Health Care

Texas, Montana sue Biden administration over LGBTQ health protections

Demonstrators gather on the steps of the Montana state Capitol protesting anti-LGBTQ legislation in Helena, Mont., March 15, 2021.

Texas and Montana are suing the Biden administration over a new rule that would prohibit state Medicaid programs from banning gender-affirming care. 

The lawsuit from Texas Attorney General Ken Paxton (R) and Montana Attorney General Austin Knudsen (R), filed Monday, asks a federal court to vacate a sweeping final rule aimed at bolstering health care protections against discrimination for gay and transgender people. 

“Through a sweeping new rule promulgated under the Affordable Care Act (ACA), those who do not conform to the Biden Administration’s gender-ideology regime stand to lose all federal healthcare funds, including Medicaid and Medicare dollars,” the lawsuit states. 

The lawsuit argues the rule is an unconstitutional attempt to override state law, and that the ACA never authorized the U.S. Department of Health and Human Services (HHS) or any government agency to compel institutions to perform or pay for gender-affirming treatment.  

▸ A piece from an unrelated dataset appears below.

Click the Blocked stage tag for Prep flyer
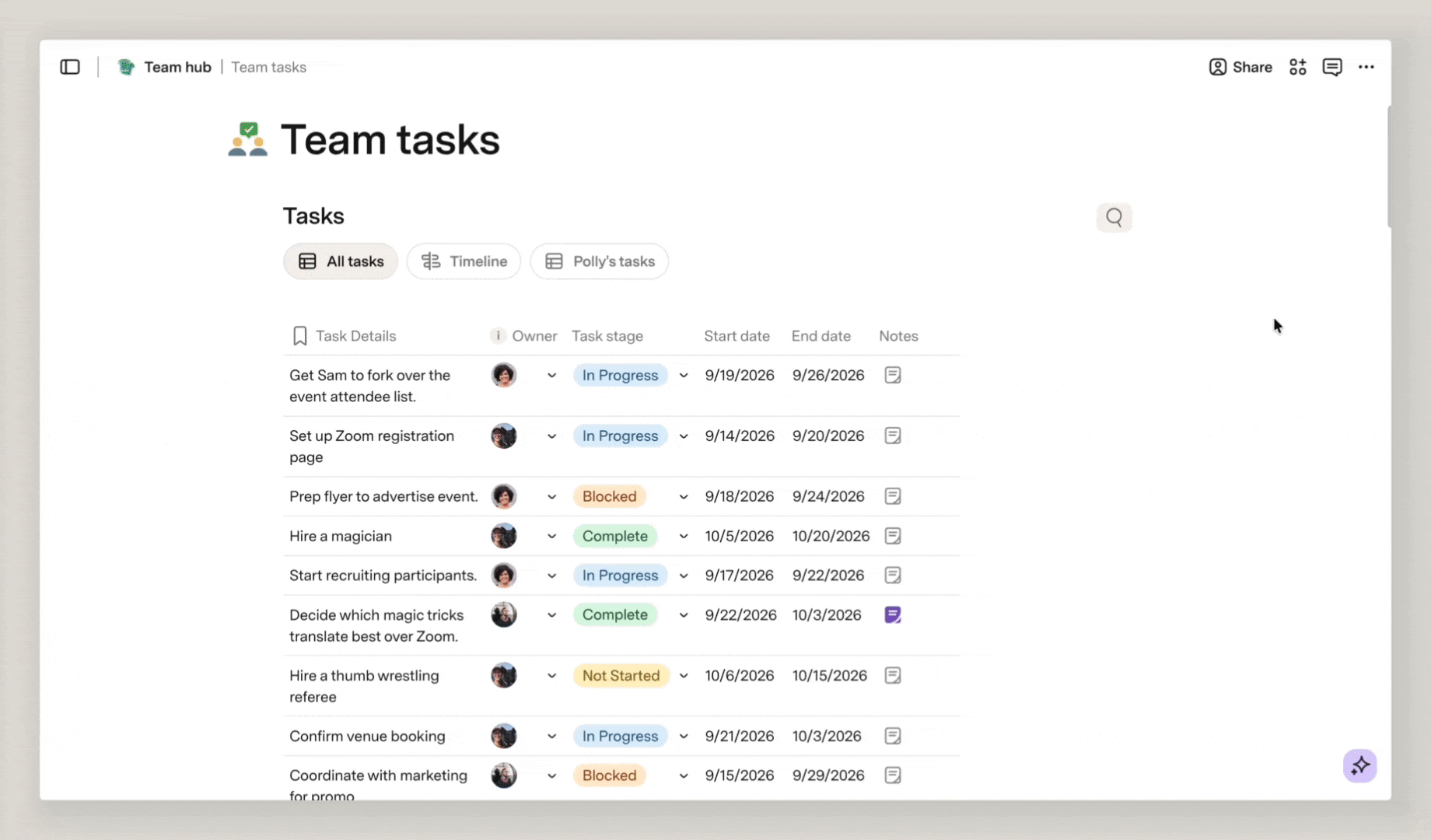The width and height of the screenshot is (1431, 840). 609,496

The complaint centers on Section 1557 of the ACA, which prohibits discrimination on the basis of race, color, national origin, sex, age and disability in certain health programs and activities.  


Section 1557 has been subject to a wave of litigation in the past decade, as advocacy groups and lawmakers have fought over how the policy should be interpreted.  

The Obama-era rule interpreted sex nondiscrimination protections to include gender identity and sex stereotyping (among other identities) but not sexual orientation. The Trump administration removed those protections, but the Biden administration then moved to reinstate and expand them by adding sexual orientation. 

The Biden administration’s final rule, which was released at the end of April, said organizations receiving federal health funding and health insurers that do business through government plans cannot refuse to provide gender-affirming care services that would be provided to an individual for other purposes.  

In addition, the rule categorically prohibited exclusions of gender-affirming care. 

For example, if a covered entity would perform a hysterectomy for the purpose of treating uterine cancer, it must also be willing to remove a healthy uterus for the purpose of facilitating a gender transition. 

The Biden administration made it clear in the rule that federal protections for religious freedom and conscience still apply. Those protections say health providers are not engaging in discrimination if they decline to provide abortion or any other care if it conflicts with a “sincerely-held belief.”  

But the rule makes clear that Section 1557 preempts state laws that prohibit access to gender-affirming care. 

“The rule will wreak financial havoc on Montana’s medical system as the state receives around two-billion dollars in federal financial aid administered by HHS every year. This new rule places unlawful strings on that aid, penalizing Montana for attempting to protect its citizens from harmful medical procedures and for declining to insure those procedures in its health plans,” Knudsen said in a statement.